You will find it much easier to get a horse which can do what you want if you narrow down what you want from the experience.  You need a clear idea of what type of horse you are looking for  and what you want to do with it.  You also need to be realistic about your level of experience, where you are going to keep it and what sorts of help you are going to have.  If you go to a dealer's yard with a wish list as open as this then I'm afraid you are likely to get fleeced!  Even if the dealer is 110% above board it is difficult if not impossible to source a horse which can do what you want it to do when it appears you are not really sure yourself.

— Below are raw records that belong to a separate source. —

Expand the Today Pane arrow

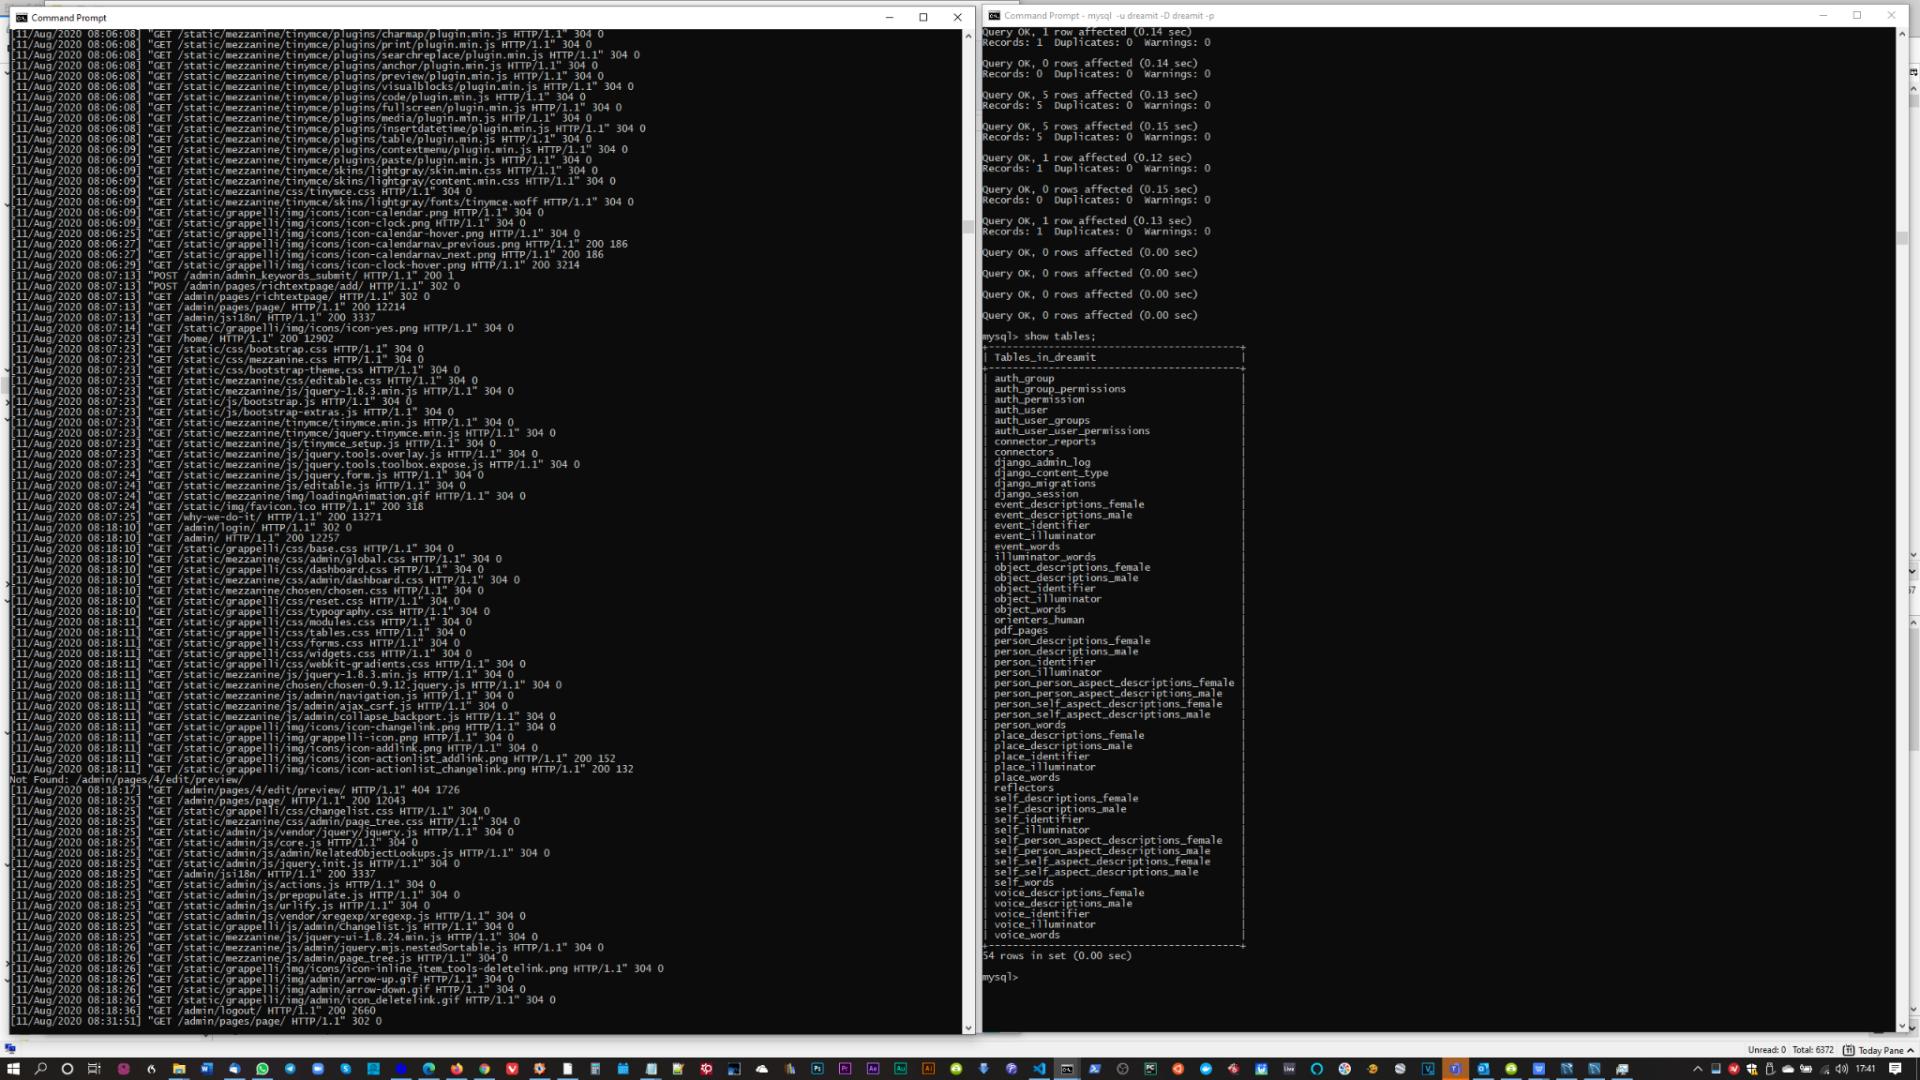(x=1910, y=1050)
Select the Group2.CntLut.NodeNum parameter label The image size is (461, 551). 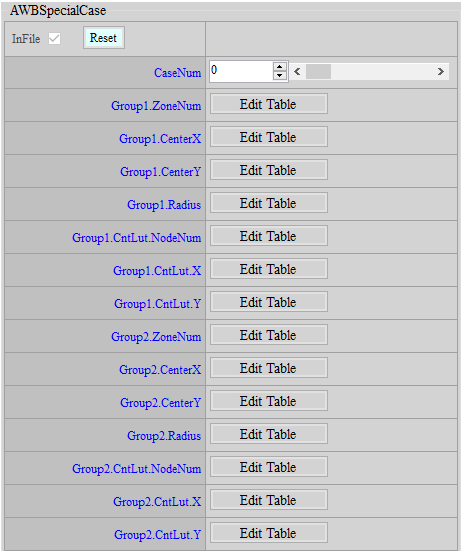click(137, 469)
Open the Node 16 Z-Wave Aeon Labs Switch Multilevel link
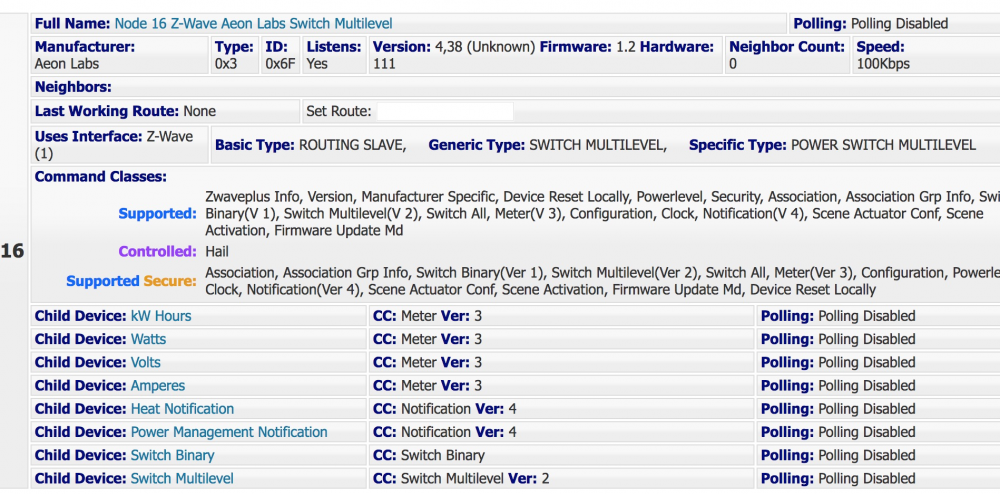This screenshot has width=1000, height=494. (253, 23)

What does your instructor say?  They might be a good place to start.  Not only will they have lots of local knowledge about what places are good and which perhaps not so much, they may also know of suitable horses for private sale.  They know your level of experience and can assist with whether or not your aspirations are reasonable under  the circumstances.


----------



## Morgan123 (6 February 2017)

I agree with Shay that starting with talking to your instructor is your best bet and narrowing down what you want.
also, that you say you want one 'completely your own how I like' - but if you get an unbroken horse, their personality is not always obvious until a few years down the line, so not matter how nicely someone breaks it in for you, that's no guarantee that you're getting the personality that you like. Their ridden personality is not always the same as how they appear as unbroken four year olds!
Also, don't forget to allow a big chunk of your budget for lessons and schooling help - probably more important than what you pay for the horse in the first place!
It's not really clear what you want to actually do with the horse (other than showjump?). Anything else? What level will you be jumping at??


----------



## chestnut cob (6 February 2017)

You need to decide what activities you want to do with the horse first of all.  Do you want to hack, do local shows, or do you want to affiliate to BE, BD, whatever?  You also need to think about how tall you are, your build and weight.  If you are 5ft2 and a size 6 then you don't want to be looking for a 17hh ID type.  Equally, if you're on the bigger side then there will be smaller horses/ breeds you'll need to rule out.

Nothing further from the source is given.